Lars Danielsson, the senior civil servant blamed in the media for the previous government’s slow reaction to the disaster, said that his main source of information was the media. However, no such internet searches have been found on the back-up tapes being investigated by the commission, sources have revealed to Svenska Dagbladet.
But the tapes, found in a drawer in the cellar of government offices in Rosenbad in October 2006, show that on the day of the catastrophe Danielsson searched on the internet about the Malaysian holiday island of Langkawi, 300 kilometres south of Phuket where 543 Swedes died and 1,500 were injured.
Danielsson was due to be visiting Malaysia on government business after the New Year but had planned to take a holiday there afterwards, the then Swedish ambassador confirmed to SvD.
Lars Danielsson searched for information about a hotel on Langkawi several times on the day of the tsunami and the day after. But the data backups show no details of work relating to the tsunami.
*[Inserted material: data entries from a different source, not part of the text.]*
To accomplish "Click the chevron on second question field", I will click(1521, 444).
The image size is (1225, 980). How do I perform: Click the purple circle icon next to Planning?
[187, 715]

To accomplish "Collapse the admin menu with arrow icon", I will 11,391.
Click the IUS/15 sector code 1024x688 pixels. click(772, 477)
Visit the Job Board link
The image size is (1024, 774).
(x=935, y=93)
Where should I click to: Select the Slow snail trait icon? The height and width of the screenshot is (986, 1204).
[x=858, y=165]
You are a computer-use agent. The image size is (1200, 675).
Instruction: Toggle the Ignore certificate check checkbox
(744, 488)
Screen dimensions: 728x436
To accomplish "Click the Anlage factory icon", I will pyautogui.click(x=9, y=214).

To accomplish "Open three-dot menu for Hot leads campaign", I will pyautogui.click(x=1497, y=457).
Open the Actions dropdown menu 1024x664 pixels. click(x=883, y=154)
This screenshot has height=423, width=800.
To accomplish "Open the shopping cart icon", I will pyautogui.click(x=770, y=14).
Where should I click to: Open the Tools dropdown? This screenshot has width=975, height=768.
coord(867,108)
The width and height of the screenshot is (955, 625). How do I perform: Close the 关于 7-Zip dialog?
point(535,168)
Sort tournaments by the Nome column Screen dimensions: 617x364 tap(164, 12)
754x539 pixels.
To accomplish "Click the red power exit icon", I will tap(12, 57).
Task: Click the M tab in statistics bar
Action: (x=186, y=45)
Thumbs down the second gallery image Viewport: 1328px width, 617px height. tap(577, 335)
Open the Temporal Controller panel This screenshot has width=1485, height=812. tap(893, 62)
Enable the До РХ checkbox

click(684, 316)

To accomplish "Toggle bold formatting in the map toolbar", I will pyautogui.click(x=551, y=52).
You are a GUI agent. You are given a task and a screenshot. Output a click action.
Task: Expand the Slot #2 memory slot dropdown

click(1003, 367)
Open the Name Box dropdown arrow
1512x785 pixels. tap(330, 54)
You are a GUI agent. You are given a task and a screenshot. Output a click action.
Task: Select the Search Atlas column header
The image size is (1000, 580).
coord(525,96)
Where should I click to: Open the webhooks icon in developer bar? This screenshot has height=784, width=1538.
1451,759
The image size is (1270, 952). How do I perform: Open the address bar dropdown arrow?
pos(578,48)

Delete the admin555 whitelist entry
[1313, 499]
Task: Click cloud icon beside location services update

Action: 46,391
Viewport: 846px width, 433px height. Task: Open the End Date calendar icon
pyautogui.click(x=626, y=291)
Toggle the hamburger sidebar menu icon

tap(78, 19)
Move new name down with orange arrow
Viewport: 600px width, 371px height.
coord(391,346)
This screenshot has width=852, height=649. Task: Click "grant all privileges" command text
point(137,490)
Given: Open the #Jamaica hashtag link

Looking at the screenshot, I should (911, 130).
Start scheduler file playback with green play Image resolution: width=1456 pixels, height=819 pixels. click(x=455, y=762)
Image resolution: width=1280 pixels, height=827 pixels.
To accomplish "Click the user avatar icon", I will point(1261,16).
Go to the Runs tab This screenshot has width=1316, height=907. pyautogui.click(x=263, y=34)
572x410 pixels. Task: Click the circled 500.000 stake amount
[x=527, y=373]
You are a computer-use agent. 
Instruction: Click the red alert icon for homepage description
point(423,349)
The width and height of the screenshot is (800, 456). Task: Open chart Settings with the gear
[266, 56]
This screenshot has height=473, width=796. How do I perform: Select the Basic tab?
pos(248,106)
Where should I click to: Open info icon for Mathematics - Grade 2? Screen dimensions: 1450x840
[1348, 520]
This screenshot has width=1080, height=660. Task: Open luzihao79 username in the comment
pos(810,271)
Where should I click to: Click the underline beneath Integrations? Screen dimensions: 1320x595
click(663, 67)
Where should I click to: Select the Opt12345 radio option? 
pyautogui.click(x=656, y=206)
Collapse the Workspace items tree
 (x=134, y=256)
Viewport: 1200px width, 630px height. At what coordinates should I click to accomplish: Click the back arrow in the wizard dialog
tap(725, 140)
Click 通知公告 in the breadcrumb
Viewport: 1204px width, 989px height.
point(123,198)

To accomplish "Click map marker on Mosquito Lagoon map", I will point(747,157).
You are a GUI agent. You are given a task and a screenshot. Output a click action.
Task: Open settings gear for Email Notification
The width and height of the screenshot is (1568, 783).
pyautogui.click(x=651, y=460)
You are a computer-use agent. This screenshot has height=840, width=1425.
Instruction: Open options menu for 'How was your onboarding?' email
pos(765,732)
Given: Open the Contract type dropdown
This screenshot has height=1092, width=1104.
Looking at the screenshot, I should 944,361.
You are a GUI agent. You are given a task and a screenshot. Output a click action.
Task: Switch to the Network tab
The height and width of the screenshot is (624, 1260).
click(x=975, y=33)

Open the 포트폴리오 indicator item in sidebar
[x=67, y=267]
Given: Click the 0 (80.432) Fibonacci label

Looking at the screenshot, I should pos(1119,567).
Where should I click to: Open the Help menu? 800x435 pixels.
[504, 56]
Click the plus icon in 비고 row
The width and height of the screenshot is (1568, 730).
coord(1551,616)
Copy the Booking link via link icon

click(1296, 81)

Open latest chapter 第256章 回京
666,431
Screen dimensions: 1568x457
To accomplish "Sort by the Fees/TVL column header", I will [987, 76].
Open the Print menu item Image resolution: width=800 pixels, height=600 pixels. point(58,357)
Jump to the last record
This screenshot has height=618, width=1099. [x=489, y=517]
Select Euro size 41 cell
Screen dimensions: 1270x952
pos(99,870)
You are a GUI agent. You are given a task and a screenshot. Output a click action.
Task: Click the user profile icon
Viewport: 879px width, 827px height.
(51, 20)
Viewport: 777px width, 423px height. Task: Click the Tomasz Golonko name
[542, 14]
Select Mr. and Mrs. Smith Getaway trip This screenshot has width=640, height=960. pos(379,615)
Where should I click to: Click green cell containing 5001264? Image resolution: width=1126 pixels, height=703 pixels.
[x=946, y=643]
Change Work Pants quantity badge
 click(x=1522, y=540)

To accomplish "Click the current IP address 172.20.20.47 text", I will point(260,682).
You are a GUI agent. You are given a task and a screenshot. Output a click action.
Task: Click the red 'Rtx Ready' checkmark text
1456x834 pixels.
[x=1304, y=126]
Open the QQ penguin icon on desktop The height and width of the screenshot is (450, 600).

Danielsson did not use his desktop computer at Rosenbad on Boxing Day or the morning of the day after. Instead, he logged from elsewhere using a laptop.
The network logs revealed that Danielsson did not log into his computer in Rosenbad until December 27th, some 33 hours after the tidal wave struck.
When he appeared before the Constitutional Committee Lars Danielsson said that he had received an email from Lennart Brittner in the ministry of defence at 6.38am on the day of the tsunami. He also said that he relayed the contents of the email to the Prime Minister at around 8am.
But Brittner never sent the email, according to Svenska Dagbladet’s source.
The Commission will present its findings to the government on June 14th.